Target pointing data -

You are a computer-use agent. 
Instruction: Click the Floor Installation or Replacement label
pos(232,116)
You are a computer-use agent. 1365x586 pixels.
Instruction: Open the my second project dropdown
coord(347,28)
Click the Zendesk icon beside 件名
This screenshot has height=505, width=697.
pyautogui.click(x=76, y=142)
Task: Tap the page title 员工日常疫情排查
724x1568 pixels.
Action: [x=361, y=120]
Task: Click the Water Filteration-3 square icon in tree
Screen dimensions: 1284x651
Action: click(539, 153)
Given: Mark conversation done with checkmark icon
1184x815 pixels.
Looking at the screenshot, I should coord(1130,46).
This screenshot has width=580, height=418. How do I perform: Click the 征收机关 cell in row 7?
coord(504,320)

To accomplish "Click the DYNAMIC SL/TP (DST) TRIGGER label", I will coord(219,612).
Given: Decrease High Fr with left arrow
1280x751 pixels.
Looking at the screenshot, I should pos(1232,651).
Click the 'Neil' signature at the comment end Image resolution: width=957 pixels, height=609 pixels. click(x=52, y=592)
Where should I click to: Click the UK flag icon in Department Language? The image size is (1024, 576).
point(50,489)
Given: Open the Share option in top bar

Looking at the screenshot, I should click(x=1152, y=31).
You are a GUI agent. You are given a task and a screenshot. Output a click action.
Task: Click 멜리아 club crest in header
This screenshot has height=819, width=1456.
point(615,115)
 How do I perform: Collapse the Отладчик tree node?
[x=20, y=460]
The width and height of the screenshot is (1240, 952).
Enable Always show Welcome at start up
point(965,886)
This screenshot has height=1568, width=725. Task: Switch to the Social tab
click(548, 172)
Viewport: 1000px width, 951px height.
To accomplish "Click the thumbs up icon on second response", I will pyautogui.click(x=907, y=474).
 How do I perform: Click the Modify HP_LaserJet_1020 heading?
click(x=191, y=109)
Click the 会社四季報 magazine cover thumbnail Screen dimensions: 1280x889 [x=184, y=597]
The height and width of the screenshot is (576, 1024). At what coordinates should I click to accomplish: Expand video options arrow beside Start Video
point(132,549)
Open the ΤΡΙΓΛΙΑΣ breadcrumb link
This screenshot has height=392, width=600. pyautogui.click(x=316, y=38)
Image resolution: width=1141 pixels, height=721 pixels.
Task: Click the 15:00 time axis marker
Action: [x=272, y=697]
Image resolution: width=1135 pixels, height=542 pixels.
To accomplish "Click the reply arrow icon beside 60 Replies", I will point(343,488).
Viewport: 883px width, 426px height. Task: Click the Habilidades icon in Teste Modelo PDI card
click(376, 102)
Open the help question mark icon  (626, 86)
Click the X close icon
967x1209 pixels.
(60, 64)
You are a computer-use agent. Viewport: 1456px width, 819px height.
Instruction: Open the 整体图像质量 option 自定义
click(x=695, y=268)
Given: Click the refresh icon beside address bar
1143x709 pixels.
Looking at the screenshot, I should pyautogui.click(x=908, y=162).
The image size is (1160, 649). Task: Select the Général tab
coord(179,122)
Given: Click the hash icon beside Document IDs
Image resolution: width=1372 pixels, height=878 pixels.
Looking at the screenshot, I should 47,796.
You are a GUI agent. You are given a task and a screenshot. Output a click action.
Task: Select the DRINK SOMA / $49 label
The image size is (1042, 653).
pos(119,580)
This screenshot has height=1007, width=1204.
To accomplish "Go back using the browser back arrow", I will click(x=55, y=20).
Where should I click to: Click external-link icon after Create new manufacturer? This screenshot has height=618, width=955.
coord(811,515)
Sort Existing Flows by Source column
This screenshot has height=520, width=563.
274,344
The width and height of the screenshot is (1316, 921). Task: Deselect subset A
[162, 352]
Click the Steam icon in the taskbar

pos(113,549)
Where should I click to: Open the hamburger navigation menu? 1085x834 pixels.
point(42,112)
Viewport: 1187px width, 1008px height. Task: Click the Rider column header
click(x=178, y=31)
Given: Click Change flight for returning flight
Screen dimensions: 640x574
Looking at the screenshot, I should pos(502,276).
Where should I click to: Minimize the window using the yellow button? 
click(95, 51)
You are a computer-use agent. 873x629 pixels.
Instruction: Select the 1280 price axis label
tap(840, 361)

STATED PROBLEM -
Can you edit the lines starting at the one that contains "Where should I click to: Click external-link" and running through the last line, swapping "Steam" for "Discord" and leaving everything else unchanged?

RESULT -
Where should I click to: Click external-link icon after Create new manufacturer? This screenshot has height=618, width=955.
coord(811,515)
Sort Existing Flows by Source column
This screenshot has height=520, width=563.
274,344
The width and height of the screenshot is (1316, 921). Task: Deselect subset A
[162, 352]
Click the Discord icon in the taskbar

pos(113,549)
Where should I click to: Open the hamburger navigation menu? 1085x834 pixels.
point(42,112)
Viewport: 1187px width, 1008px height. Task: Click the Rider column header
click(x=178, y=31)
Given: Click Change flight for returning flight
Screen dimensions: 640x574
Looking at the screenshot, I should pos(502,276).
Where should I click to: Minimize the window using the yellow button? 
click(95, 51)
You are a computer-use agent. 873x629 pixels.
Instruction: Select the 1280 price axis label
tap(840, 361)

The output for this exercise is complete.